Witley appears in the Domesday Book of 1086 as Witlei. Its domesday assets were held by Gislebert (Gilbert), son of Richere de L'Aigle. It rendered: 12 hides; 1 church, 15 ploughs, 3 acre of meadow, woodland worth 30 hogs, in the Godalming Hundred and rendered £16.

In 1848, Samuel Lewis's "topographical dictionary of England" describes Witley as
A parish, in the union of Hambledon ... containing 1488 inhabitants ... situated on the road from Godalming to Petworth, and comprises 6324 acres, of which 3150 acres are arable, 900 acres pasture, 1100 acres wood, and 1174 acres waste (infertile land). A pleasure-fair is held on 23 April.
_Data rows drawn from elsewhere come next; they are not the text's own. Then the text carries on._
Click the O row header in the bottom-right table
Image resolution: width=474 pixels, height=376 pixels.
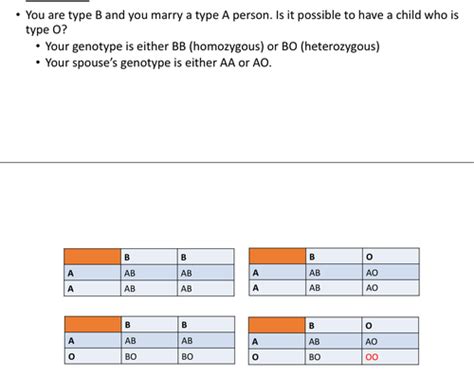[277, 357]
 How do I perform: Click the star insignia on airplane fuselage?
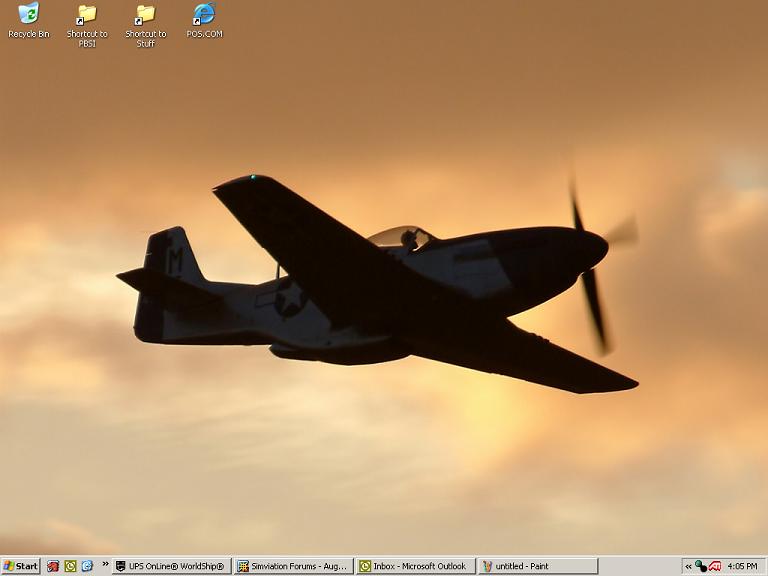[288, 297]
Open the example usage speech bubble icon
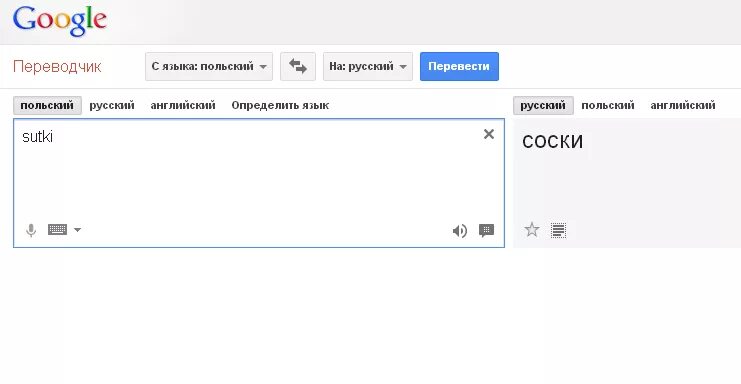This screenshot has height=384, width=741. tap(486, 230)
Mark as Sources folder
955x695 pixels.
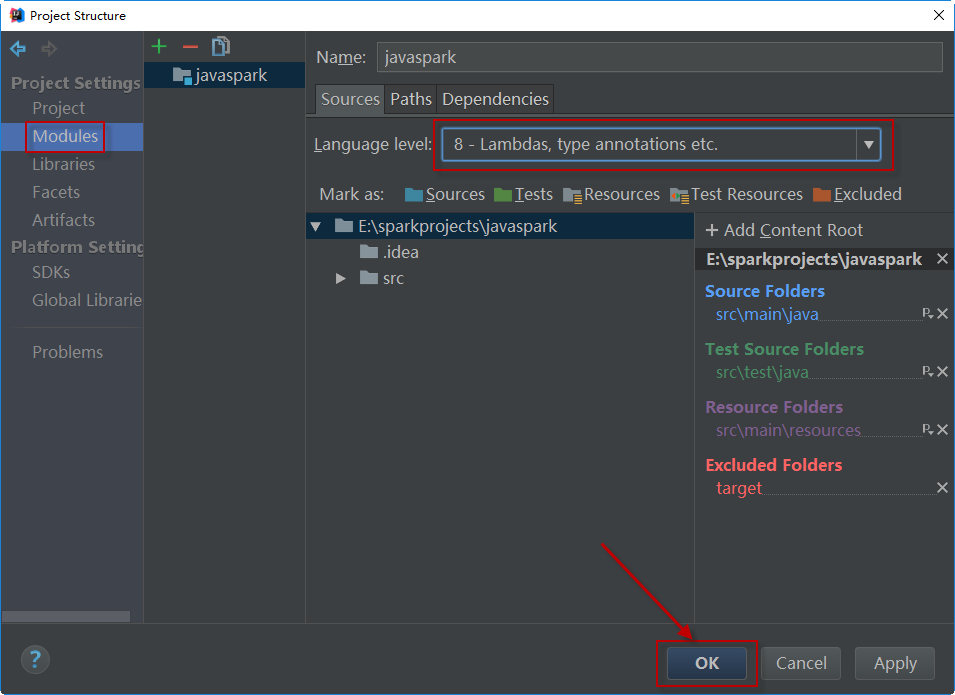pos(445,195)
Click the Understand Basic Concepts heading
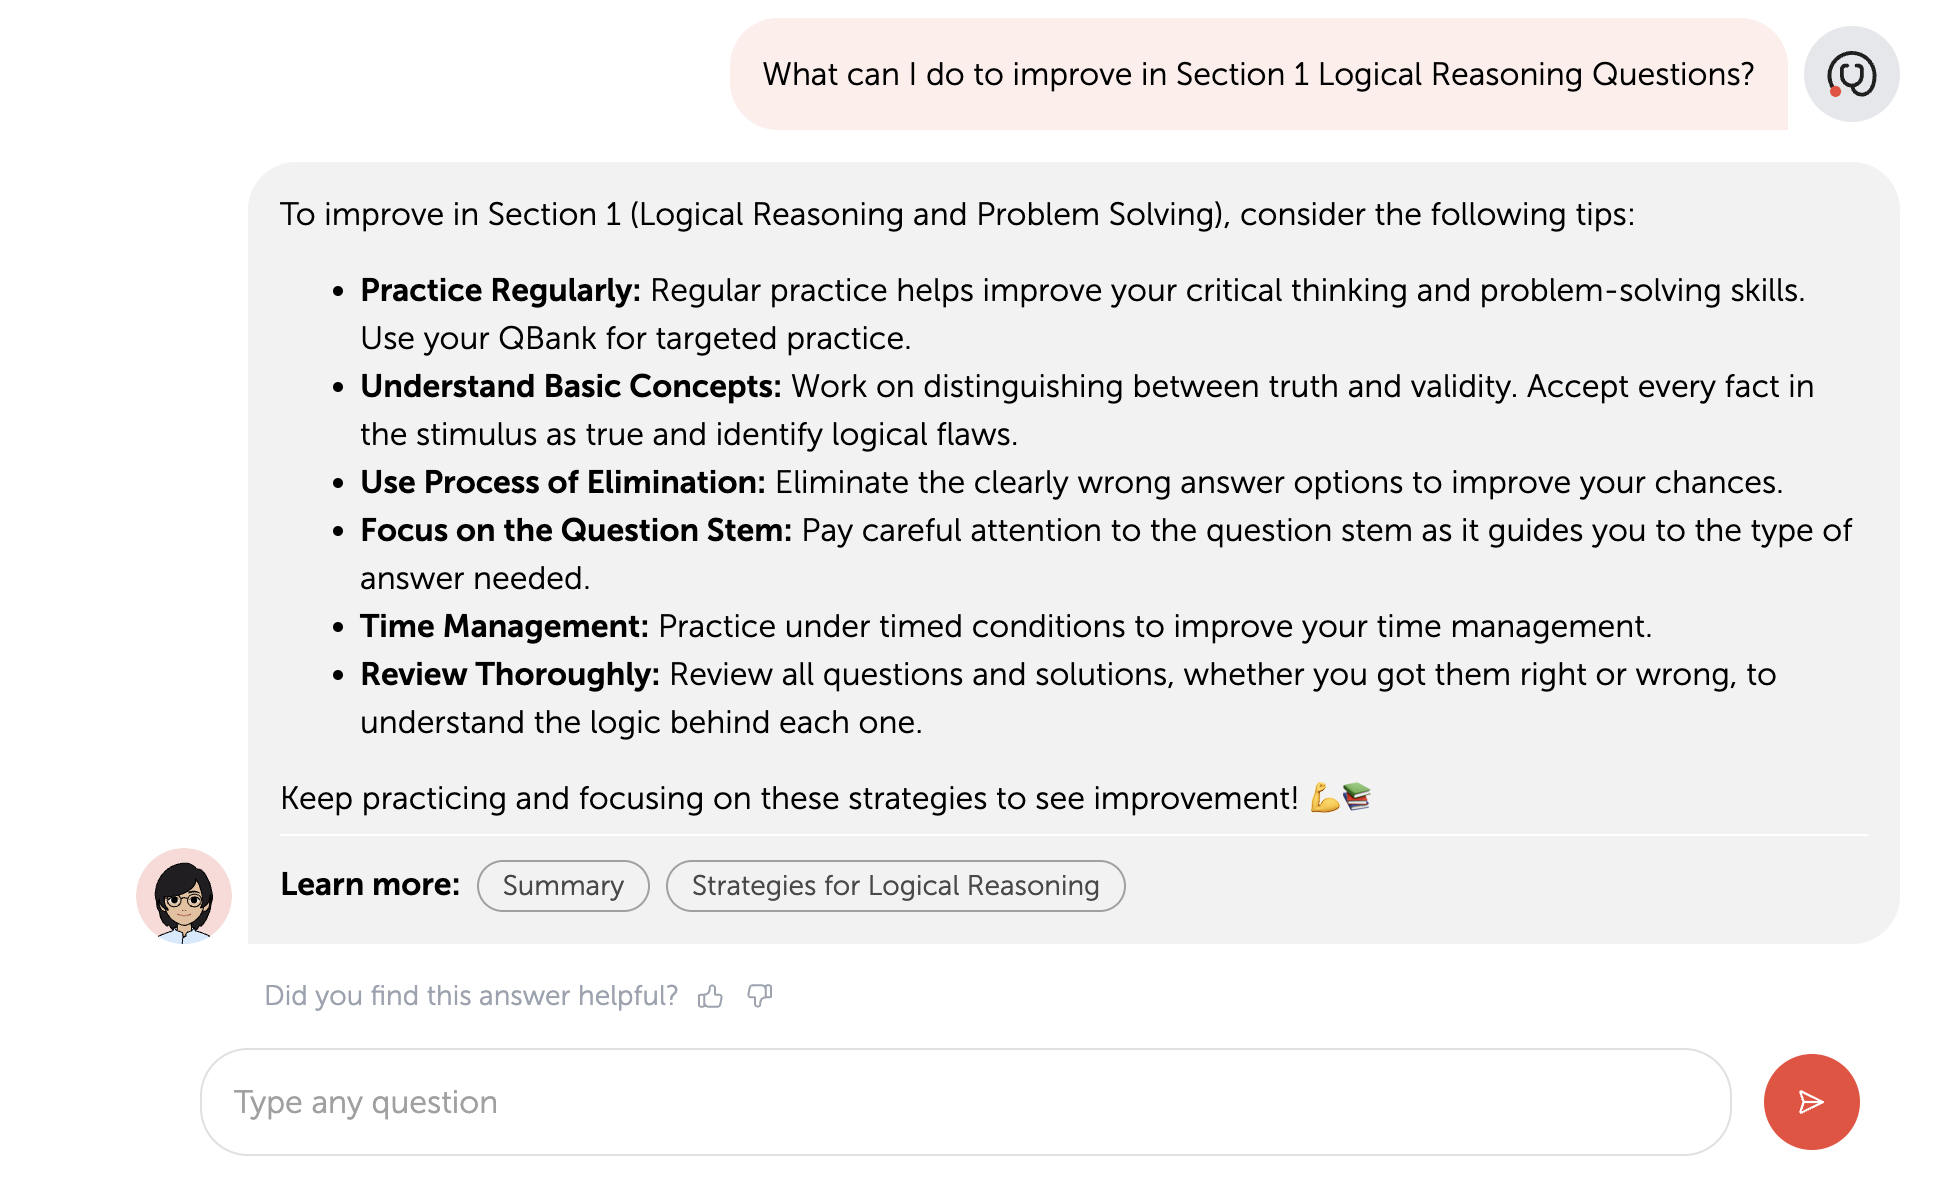Image resolution: width=1946 pixels, height=1194 pixels. [570, 386]

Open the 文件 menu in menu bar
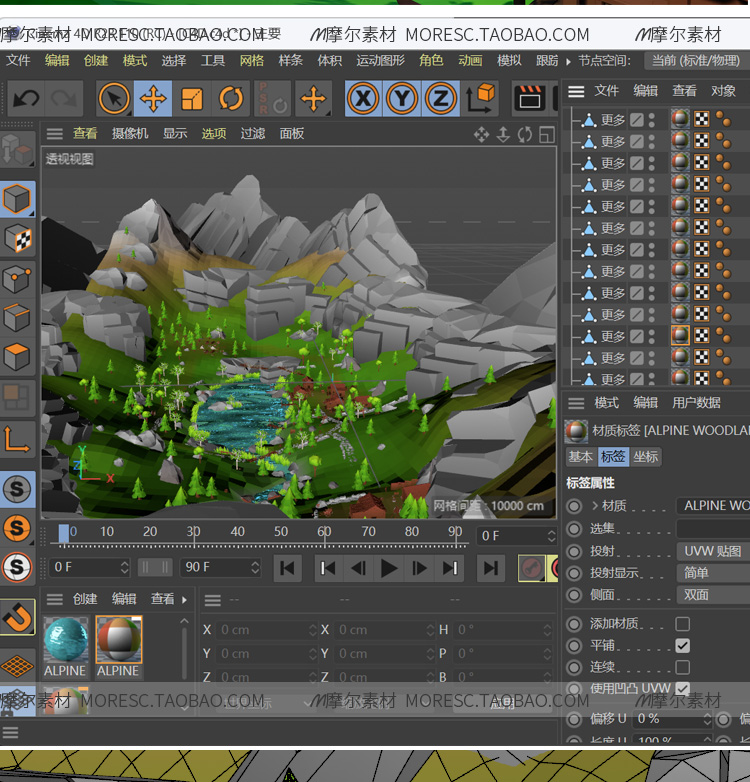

The living is a discharged vicarage, with that of Thursley annexed, valued in the king's books at £17. 15. 10.; patron and incumbent, the J. Chandler; the great tithes of Witley have been commuted for £13, and the small for £200. The church is a cruciform structure, principally in the early English style, with a central tower surmounted by a spire, and contains monuments to the Chandler and Webb families, and some ancient brasses. A district church, dedicated to St. John the Evangelist, was built at Milford in 1836: the living is in the gift of the Brodrick family. There is a place of worship for Calvinists.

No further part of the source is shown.